Playing it by Ear: Free State senior honored for versatile musical skills

Lauren Crandon performs with the Free State High School Orchestra. Crandon is the ArtStar winner for the month of March.

Lauren Crandon is a member of the Free State High School Orchestra. Crandon is the ArtStar winner for the month of March.

If music were a popularity contest, Lauren Crandon might have stopped playing the violin years ago.

“Actually, it was kind of hard to continue with orchestra, because band was always more popular,” Crandon says. “But I don’t know, I just liked the instrument. I didn’t like the band instruments.”

She stuck to it, and Crandon, a Free State High School senior, was recently honored as one of the top violinists in the state with a selection to the Kansas Music Educators Association’s State Orchestra.

Now, she’s been selected as this month’s ArtStar, an award sponsored by The World Company and Jayhawk Dental.

Crandon started playing violin in sixth grade and liked it enough to scrap the piano lessons she’d been taking since she was 4.

“It just kind of fit,” she says. “I just picked it up. It was just kind of easy for me.”

She started taking lessons in junior high to hone her skills. She was selected for District Orchestra each year during high school and, this year, for state.

“It’s a really cool experience,” she says of performing with the State Orchestra in Wichita. “I think the biggest thing is the competition. You’re surrounded by these other amazing musicians. That’s what makes it cool — you get to learn from other peers.”

And it helps that two of the pieces the group played — “Romeo and Juliet” by Tchaikovsky and “Jupiter” by Holst — are among her favorites.

“It was definitely a challenge,” she says. “The music was difficult, and they don’t give you much time to learn.”

Through her years playing the violin, Crandon also has kept her chops up on the instrument’s alter-ego — the fiddle.
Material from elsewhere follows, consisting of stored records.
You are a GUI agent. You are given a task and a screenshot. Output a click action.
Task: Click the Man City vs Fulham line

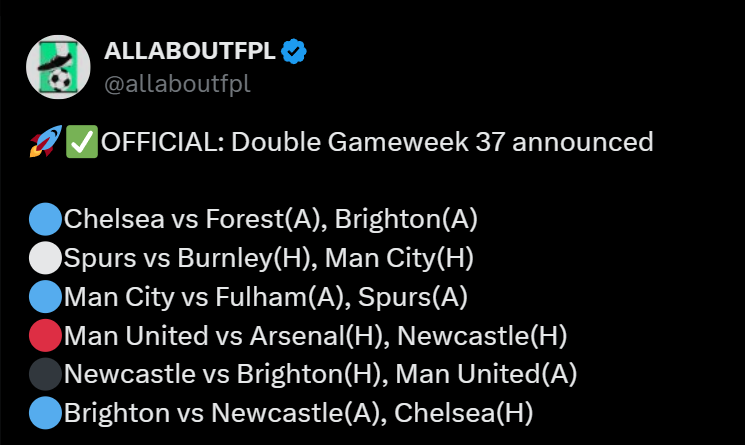pos(265,296)
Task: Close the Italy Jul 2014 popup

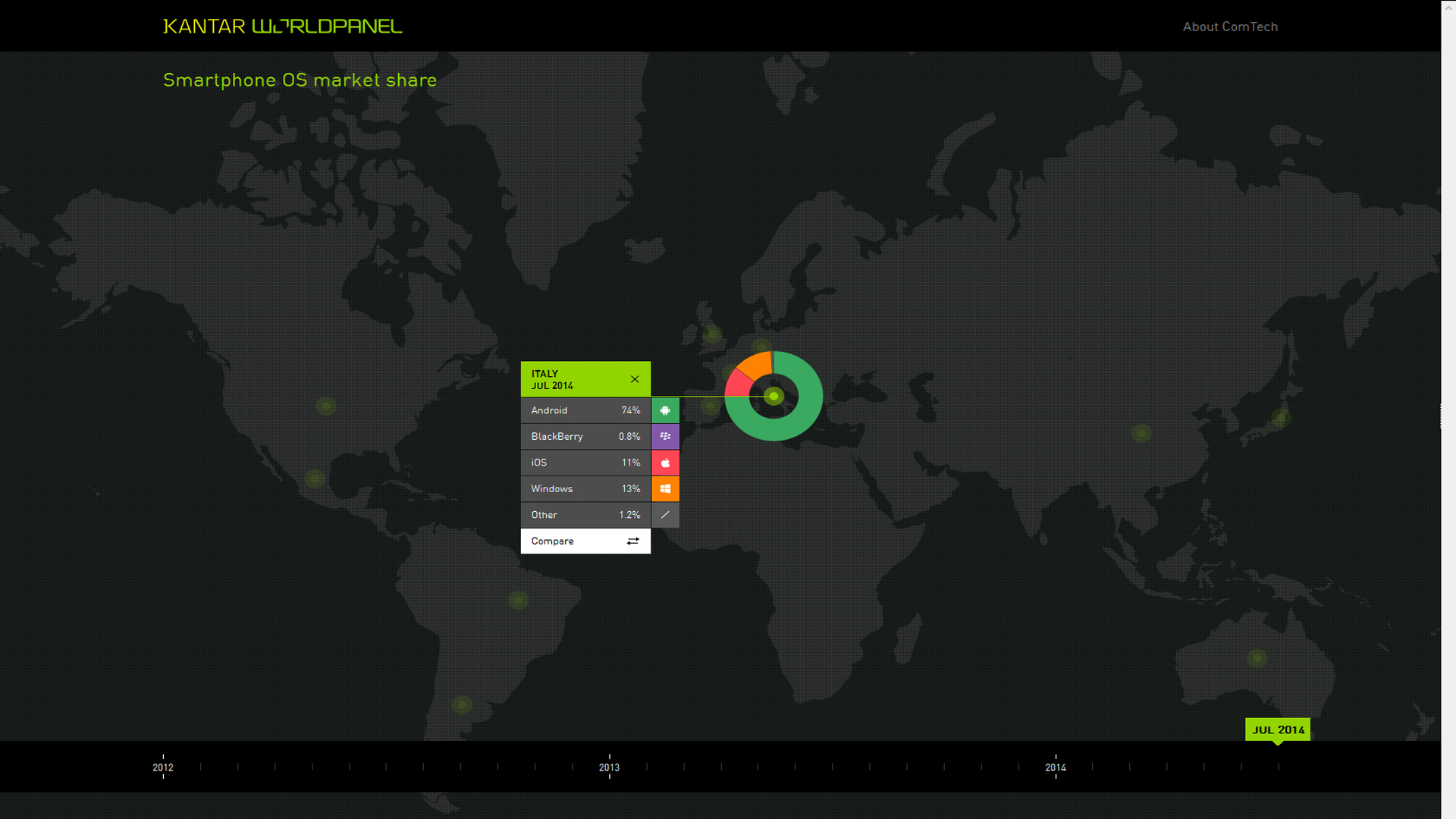Action: click(x=635, y=379)
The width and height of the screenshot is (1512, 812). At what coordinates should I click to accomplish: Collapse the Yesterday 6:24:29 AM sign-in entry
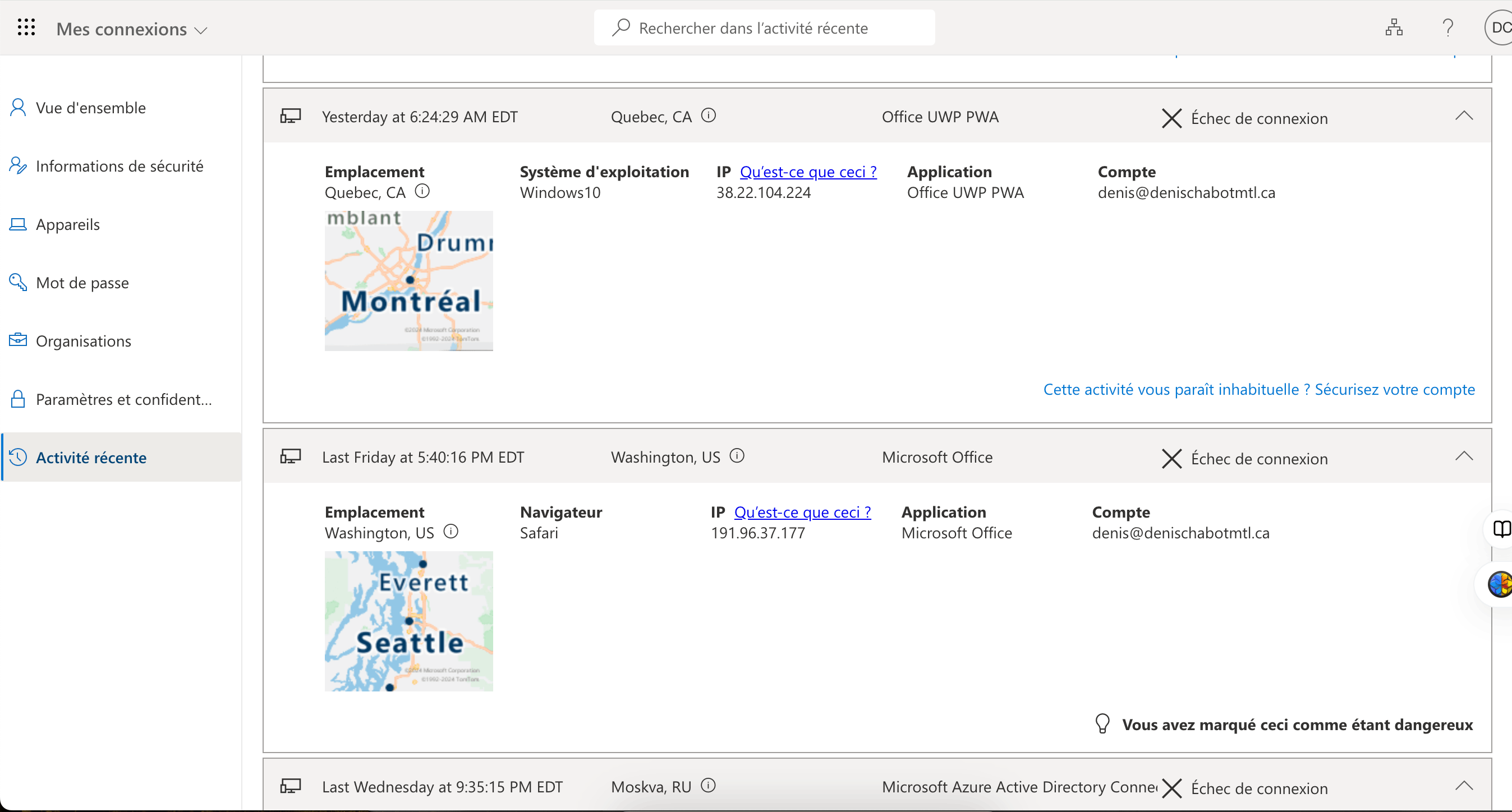pos(1464,116)
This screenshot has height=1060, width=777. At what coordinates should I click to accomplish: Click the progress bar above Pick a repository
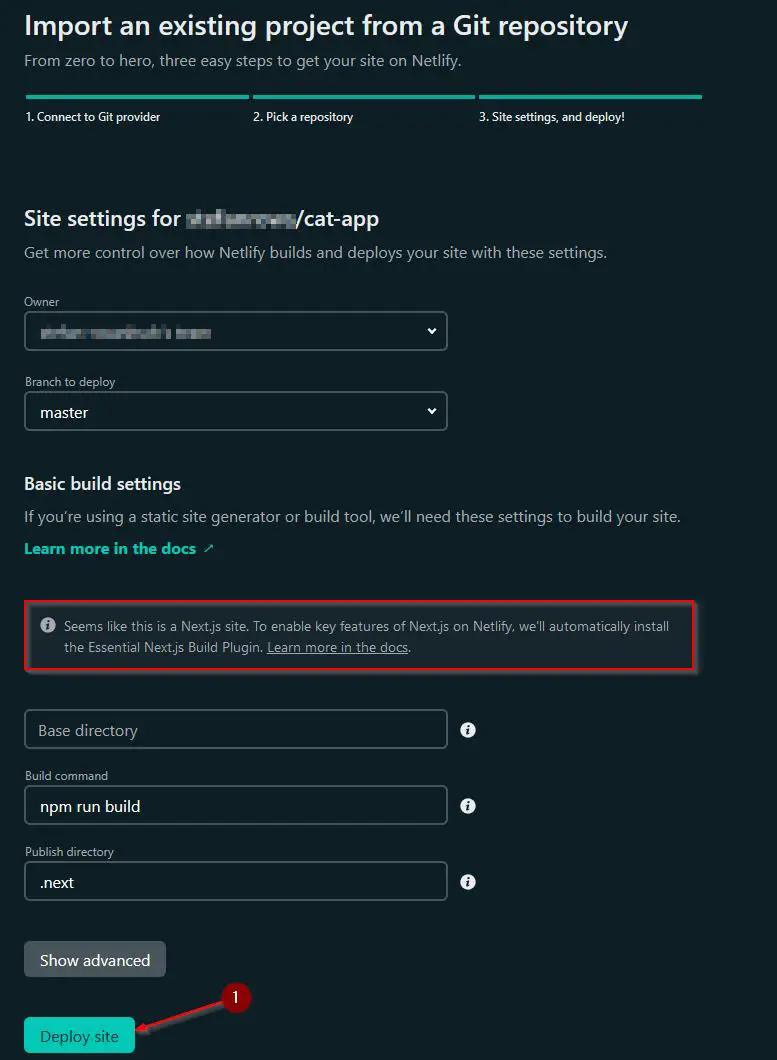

She’s competed in the Kansas State Fiddling and Picking Championships and even recorded a bluegrass CD with friends.

“It was hard at first,” she says of balancing the two styles. “I kind of got sloppy in orchestra. It’s more free-for-all in fiddling, more playing by ear. In orchestra, it’s really strict. I definitely had to separate the two and decide which one I was playing.”

Lynn Basow, the orchestra director at Free State, says Crandon’s skills have never suffered because of her multiple musical abilities. In fact, Basow says Crandon has benefited from her time in Free State choirs the past two years.

“She’s very, very secure, and very musical,” Basow says. “And she always has it just right after it’s learned. It’s very, very well played.”

Crandon, who also is involved in the Spanish and German clubs at her high school, is busy with advanced-placement courses and other schoolwork. But she’s always found time for music.

“Music is kind of relaxing for me,” she says. “I have to work hard, but it’s this different place. It’s like my main creative outlet. It’s just something I love to do. It can be stressful, but it also helps me with my other stresses.”

Crandon is planning to major in something related to math or science in college, and she’s looking at Kansas University, the University of Iowa, University of Michigan and Loyola College as possibilities.

She’d like to do music on the side as well. Basow is confident her student will find time for her violin.

“A student like Lauren has got a strong enough base of musical skills that if she didn’t play her violin for 10 years and she decided, ‘I want to play it again,’ she’d pick it up and know exactly how to rebuild those skills. When you get to a high enough level, you’re able to then restart.”